Die geplante steuerfreie Entlastungsprämie von maximal 1.000 Euro für Arbeitnehmer wird vorerst nicht eingeführt. Obwohl der Bundestag den entsprechenden Gesetzentwurf bereits verabschiedet hatte, verweigerte der Bundesrat überraschend seine Zustimmung. Die Länder begründen ihre Ablehnung damit, dass ein erheblicher Teil der finanziellen Belastung bei ihnen und den Kommunen landen würde.
Die Prämie sollte Arbeitgebern ermöglichen, ihren Beschäftigten zusätzlich zum regulären Lohn bis zu 1.000 Euro steuer- und abgabenfrei auszuzahlen. Eine Pflicht zur Zahlung war nicht vorgesehen – Unternehmen hätten selbst entscheiden können, ob und in welcher Höhe sie die Entlastung weitergeben. Die Bundesregierung hatte die Maßnahme als Teil ihres Entlastungspakets gegen gestiegene Preise infolge des Iran-Kriegs geplant.

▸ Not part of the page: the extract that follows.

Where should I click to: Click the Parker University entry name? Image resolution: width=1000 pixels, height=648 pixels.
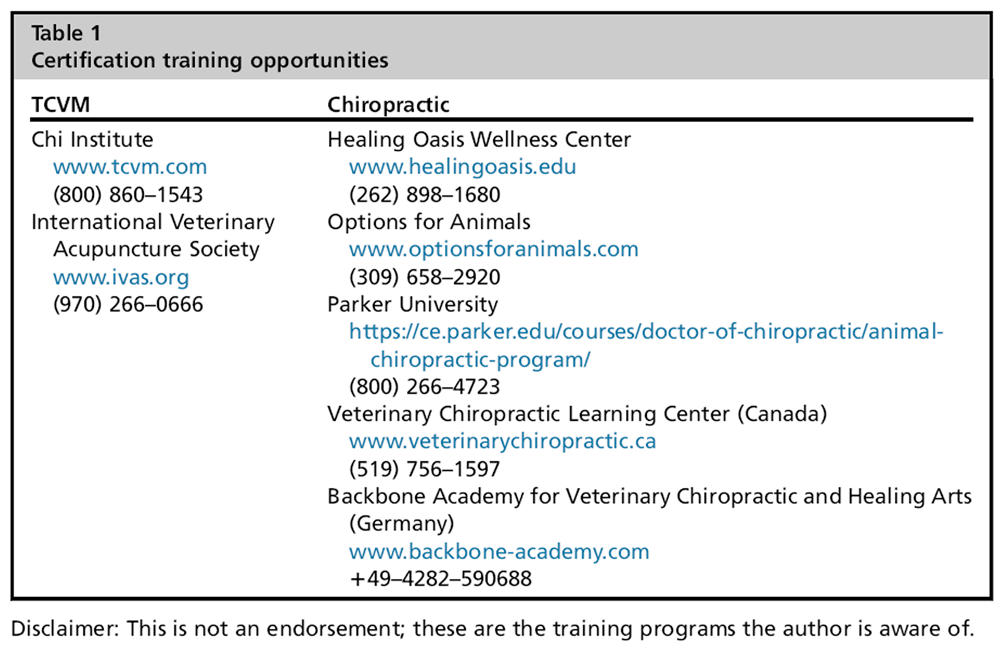coord(412,304)
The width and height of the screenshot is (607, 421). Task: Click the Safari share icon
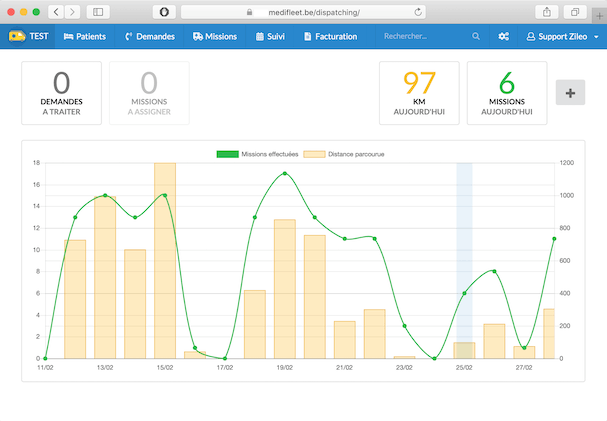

Der Widerstand der Länder richtet sich vor allem gegen die Finanzierung. Durch die Steuerfreiheit würden Einnahmen ausfallen – und diese Ausfälle müssten nach Angaben der Länder zu fast zwei Dritteln von Ländern und Kommunen getragen werden. Die geplante Gegenfinanzierung über eine höhere Tabaksteuer würde dagegen allein dem Bund zugutekommen.